Three Keys to Successful Pricing
Setting the most profitable prices
Welcome to the New Year, hopefully one of prosperity and success. It seems timely to begin 2008 by discussing an area that can significantly contribute to your company’s profitability: successful pricing.
Unless you function as a monopoly-and I know none of us do-pricing your products will always be one of the trickiest, yet most critical parts of your business. So this month, let’s examine three keys to help you build a successful pricing strategy: aligning your internal pricing programs, understanding your business costs, and knowing your market.
Become internally aligned
One of the most important characteristics of a profitable pricing program is one that I refer to as "internal alignment." Internal alignment means that everyone in the company, including top management, sales and marketing personnel, accounting, production employees-all the way down to your delivery drivers-understands your company’s philosophies and goals with regards to pricing your products.
Everyone in your shop needs to be on the same page so that daily decisions are consistent with your corporate pricing strategies. Too often, management has specific pricing goals they wish to meet, but they then neglect to share their goals with anyone else in the company. As a result, sales and marketing, production, management, and accounting may all be going different directions and your pricing strategy becomes misaligned.
Begin the process of alignment by deciding on a pricing strategy. You may wish to be the low-price leader in your market place. Or, on the other hand, you may price your products at a premium and sell on high quality and great service. Most of us will typically find ourselves competing somewhere in-between these two pricing strategies, depending upon the job. Nonetheless, it’s critical that all employees in your company understand what you are trying to accomplish with your pricing. Whatever your decision may be, share it with your troops. Whether it’s your overall pricing approach or a specific job that requires specialized pricing, keeping all your people in the loop with all details of the job-including pricing-will keep everyone on the same page.
Here’s an example: Months ago, I had a couple of our senior production staff approach me with concerns about us re-doing a job for a relatively new and premium client. They felt that the quality was sufficient the first time around and that the new client was perhaps taking advantage of us. I realized that they didn’t understand our pricing relationship with this client or just how important this client was, so I shared with them that this was a premium client that demanded the highest quality possible because of the product’s high visibility. I then showed them how the job’s pricing reflected that higher level of service. Immediately their attitude changed and they became determined to make sure the job was flawlessly produced.
Secure the bottom line
The second key to profitable pricing is understanding the costs of your business. Each job in your shop should be analyzed to determine whether or not the order is a profitable order. This requires knowledge not only about material costs and labor costs, but also overhead charges, related sales and marketing expenses, and any other costs that may be associated with the order. Additionally, you must comprehend the relationship of your company’s fixed costs and overhead costs to each job as it is priced.

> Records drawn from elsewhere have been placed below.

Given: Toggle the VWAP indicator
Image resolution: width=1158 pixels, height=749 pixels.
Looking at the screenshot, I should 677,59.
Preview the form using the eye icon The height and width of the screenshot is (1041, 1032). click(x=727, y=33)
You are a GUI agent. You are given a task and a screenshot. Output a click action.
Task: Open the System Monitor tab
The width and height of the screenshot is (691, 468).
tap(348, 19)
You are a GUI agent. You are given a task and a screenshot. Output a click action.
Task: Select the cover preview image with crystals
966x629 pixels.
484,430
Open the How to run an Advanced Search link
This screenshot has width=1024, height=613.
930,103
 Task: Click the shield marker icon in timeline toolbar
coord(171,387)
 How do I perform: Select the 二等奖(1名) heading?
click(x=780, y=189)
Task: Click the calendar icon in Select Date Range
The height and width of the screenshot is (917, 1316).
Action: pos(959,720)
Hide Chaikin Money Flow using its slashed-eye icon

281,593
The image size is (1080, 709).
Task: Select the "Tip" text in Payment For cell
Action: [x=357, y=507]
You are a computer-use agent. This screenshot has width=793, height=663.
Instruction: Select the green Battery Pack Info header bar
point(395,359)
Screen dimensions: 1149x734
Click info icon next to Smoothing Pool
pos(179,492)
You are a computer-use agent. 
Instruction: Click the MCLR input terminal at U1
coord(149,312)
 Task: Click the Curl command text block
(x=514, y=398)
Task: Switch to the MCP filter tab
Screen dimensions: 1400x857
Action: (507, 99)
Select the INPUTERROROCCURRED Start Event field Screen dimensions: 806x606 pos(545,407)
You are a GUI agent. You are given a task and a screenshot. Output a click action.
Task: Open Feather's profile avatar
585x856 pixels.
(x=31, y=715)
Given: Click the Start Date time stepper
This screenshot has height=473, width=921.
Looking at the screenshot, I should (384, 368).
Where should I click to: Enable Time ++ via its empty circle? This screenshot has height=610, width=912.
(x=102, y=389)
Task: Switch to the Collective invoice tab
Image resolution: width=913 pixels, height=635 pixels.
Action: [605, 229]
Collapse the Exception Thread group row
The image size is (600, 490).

Only by understanding the cost structure of your business can you determine whether your price is high enough to generate overall profits to the company’s bottom line. Too many companies base their pricing on what they perceive the market will bear or perhaps they simply match a competitor’s price without regards to the cost of the order or the overall costs of doing business.
I can demonstrate the relationship of pricing to the costs of your business in a discounting example: Let’s assume that you have decided to target an 8% return to your bottom line as a corporate goal and your pricing is structured as such. In an effort to secure a large job, however, you offer your customer a 10% discount off your $20,000 price, thus dropping it down to $18,000. While this strategy may secure the job, you now have to figure out a way to make up the lost $2000, all of which came straight off the bottom line. Let’s further assume in our example that you have four additional jobs you are bidding on that would typically average $5000 in price. In order to make up the income lost in the discount for the previous job, you will have to mark up these four jobs to $5500 each-certainly, this now becomes a tougher sale to make versus the discounted sale to your other customer.
While this is a simplistic example, it illustrates the danger of offering consistent discounting without considering the fact that the costs of your business will remain the same. As a result, your bottom line can quickly erode.
One customer at a time
The final key to effective pricing is knowing your market. Once you understand the costs of your business, you then must determine the highest price that your market will bear on a given job to sustain the most profit possible.
The best way to understand your market is one customer at a time. If you have forged strong relationships with your customers, this may be achieved by simply discussing your pricing structure with them. Most quality customers aren’t really interested in getting your products at the very cheapest price possible; rather, they want a win-win relationship where they receive the right product at the right price-a price that allows your business to make a legitimate return. Just like everyone else, you will have your share of customers focused only on the cheapest price possible, but they should be the exception, not the norm.
You can maintain positive profits by working with your clients as business partners instead of adversaries. Comprehending your customers’ needs in relation to their price points and having open discussions with them will help both of you maintain a profitable partnership. This is the simplest way to understand your market, one customer at a time.
While these three keys to successful pricing are by no means all-inclusive, ensuring that all your employees are on board with your pricing philosophies, fully understanding the costs of your business, and knowing your marketplace will be a great start to building a pricing program that will generate long-term profitability for your company’s future.